Над заиндевелым дымящимся лесом кладбищенских крестов и оград струился и уплывал тленно сладкий синий дымок из кадильницы. Замерзший маленький попик читал треснувшим тенорком скоро и робко. Потупившись, Александр Николаевич стоял у разрытой могилы.
«Все стирается, все проходит… Неужели я забуду и голос отца, как почти забыл голос мамы? Останется только самый звук, интонация, но и она постепенно погаснет в памяти?.. Что есть память? Что есть прошедшее, которое мы силимся зачем-то удержать в себе?.. Зачем?..»
Под белым погребальным покрывалом угадывались сложенные руки отца. Редкий иней слетал и, сверкая, успокаивался на них.
С забившимся сердцем Александр Николаевич вспомнил последнее слабое пожатье, каким отец ответил на его прикосновение.
— Скажи мне что-нибудь? — почему-то стыдясь, попросил он тогда, желая с отчаянием, чтоб умирающий его напутствовал, завещал ему что-то самое главное, что он должен знать, оставаясь на свете один.
— Ну, что я тебе скажу? — с капризной слабостью возразил отец, измученный хворью, и закрыл глаза, обведенные коричневыми кругами. — Что я тебе скажу? — прошептал он еще раз.
…Тогда он нащупал на постели сухую отцовскую ладонь и сжал ее. И она последний раз ответила ему чуть слышно.
— Руки-ти, руки-ти развяжите ему, — зашушукались старухи, окружавшие гроб. — Так и на тот свет пойдет со связанными руками? Ему перед другими обидно будет. А палочку-ти положили, чтоб подпираться?

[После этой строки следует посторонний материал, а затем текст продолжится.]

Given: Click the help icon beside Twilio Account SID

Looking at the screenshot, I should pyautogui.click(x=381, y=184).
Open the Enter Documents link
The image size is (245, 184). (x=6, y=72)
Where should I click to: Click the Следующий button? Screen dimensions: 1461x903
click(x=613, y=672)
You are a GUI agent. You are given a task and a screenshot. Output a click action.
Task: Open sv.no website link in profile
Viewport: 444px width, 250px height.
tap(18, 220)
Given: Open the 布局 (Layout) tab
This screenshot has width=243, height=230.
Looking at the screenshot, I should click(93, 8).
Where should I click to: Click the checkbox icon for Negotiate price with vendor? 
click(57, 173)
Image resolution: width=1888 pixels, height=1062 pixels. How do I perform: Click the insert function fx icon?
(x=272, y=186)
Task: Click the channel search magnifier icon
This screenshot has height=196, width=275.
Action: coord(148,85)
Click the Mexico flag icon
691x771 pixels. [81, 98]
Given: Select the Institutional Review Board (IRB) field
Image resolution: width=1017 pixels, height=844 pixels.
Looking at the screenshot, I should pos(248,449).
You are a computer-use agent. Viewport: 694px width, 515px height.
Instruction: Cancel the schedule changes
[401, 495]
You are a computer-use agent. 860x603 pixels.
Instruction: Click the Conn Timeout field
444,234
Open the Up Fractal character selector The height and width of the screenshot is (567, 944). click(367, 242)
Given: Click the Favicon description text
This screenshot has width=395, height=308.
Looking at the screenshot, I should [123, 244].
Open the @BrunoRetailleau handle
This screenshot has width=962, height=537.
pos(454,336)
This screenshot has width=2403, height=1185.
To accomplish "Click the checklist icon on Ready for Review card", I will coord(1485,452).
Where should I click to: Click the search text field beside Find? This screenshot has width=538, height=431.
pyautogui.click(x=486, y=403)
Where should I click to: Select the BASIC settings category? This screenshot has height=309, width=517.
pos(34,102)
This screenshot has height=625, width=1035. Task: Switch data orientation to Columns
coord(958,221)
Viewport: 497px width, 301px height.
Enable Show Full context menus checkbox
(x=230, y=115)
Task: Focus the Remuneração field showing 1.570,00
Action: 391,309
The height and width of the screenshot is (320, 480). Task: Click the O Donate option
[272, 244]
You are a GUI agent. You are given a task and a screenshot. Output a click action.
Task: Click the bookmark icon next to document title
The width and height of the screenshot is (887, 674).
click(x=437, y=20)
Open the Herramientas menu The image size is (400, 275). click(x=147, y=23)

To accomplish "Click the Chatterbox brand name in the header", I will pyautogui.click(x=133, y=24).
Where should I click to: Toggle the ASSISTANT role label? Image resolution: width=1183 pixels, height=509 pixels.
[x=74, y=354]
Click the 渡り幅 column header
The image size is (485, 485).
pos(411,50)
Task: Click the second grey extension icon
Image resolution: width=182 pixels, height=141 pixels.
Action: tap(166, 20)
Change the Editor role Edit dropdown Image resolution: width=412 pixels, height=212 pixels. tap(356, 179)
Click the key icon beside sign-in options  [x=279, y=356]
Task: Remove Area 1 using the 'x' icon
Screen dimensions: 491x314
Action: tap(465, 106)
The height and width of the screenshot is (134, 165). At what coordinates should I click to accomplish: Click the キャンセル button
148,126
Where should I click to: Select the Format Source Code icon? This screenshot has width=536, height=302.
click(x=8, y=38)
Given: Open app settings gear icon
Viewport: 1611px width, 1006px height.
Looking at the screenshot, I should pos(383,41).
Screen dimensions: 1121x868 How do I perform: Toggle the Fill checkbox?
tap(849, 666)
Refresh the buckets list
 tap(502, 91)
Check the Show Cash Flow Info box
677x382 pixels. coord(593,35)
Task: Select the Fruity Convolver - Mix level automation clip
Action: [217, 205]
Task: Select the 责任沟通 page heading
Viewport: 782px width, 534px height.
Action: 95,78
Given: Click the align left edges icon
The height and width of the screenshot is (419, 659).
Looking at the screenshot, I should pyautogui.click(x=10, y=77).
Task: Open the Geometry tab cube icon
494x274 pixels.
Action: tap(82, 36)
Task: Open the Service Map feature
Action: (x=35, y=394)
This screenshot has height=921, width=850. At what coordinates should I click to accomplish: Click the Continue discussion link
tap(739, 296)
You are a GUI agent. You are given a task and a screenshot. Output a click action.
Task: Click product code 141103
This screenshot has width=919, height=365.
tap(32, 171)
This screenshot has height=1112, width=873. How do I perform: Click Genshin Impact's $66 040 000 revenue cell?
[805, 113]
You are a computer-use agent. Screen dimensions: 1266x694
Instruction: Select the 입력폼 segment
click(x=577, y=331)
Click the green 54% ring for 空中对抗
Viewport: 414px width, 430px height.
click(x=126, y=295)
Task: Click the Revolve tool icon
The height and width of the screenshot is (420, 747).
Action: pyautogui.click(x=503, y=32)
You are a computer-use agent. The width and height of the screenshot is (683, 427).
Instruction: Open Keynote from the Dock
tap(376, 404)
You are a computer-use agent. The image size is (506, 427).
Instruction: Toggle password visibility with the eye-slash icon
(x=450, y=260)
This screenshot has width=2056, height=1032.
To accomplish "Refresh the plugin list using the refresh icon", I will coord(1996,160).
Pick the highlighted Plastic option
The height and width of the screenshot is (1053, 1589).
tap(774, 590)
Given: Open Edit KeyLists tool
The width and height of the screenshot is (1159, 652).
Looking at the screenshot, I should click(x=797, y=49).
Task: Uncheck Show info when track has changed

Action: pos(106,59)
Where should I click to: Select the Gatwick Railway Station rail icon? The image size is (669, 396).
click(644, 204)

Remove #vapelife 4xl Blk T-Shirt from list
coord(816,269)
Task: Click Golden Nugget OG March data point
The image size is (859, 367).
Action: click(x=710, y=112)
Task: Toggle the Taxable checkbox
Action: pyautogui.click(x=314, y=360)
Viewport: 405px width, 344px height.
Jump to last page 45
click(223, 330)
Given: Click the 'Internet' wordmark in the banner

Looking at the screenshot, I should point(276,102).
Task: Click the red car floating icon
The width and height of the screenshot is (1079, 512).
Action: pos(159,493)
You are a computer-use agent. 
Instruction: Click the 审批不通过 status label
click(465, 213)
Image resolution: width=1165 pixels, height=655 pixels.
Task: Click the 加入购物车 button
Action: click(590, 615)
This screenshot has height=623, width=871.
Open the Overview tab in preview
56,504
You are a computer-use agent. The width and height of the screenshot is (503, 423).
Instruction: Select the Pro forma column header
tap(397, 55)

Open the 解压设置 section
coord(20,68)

Черные платки и согнутые старушечьи спины заволновались, скрыли от него гроб, что-то там делали с отцом, необходимое перед его безвозвратной дорогой.
В сущности, он плохо знал своего отца, и жизнь его осталась тайной, как жизнь чужого. Его идеи он отвергал как заблуждения, не делил ни его страхов, ни восторгов. Казалось, еще успеется, еще будет время выслушать. И вот все кончилось молчанием без ответа, без отзыва, молчанием сомкнутых губ, век, холодом сложенных рук.
Здешние буряты могут назвать своих предков по мужской линии в двадцати пяти поколениях. Кого знает он? Какое-то смутное предание, что дед жил по одну сторону речки Оскол, а бабка по другую? И где эта речка? Лежит она где-то под толщей льда, в занесенных пургой по макушку кустарниках, предназначенная отныне ему быть единственным знаком его начала. К нему пришло странное ощущение его собственного исчезновения, растворения в роде частицей, как взвесь песка в воде.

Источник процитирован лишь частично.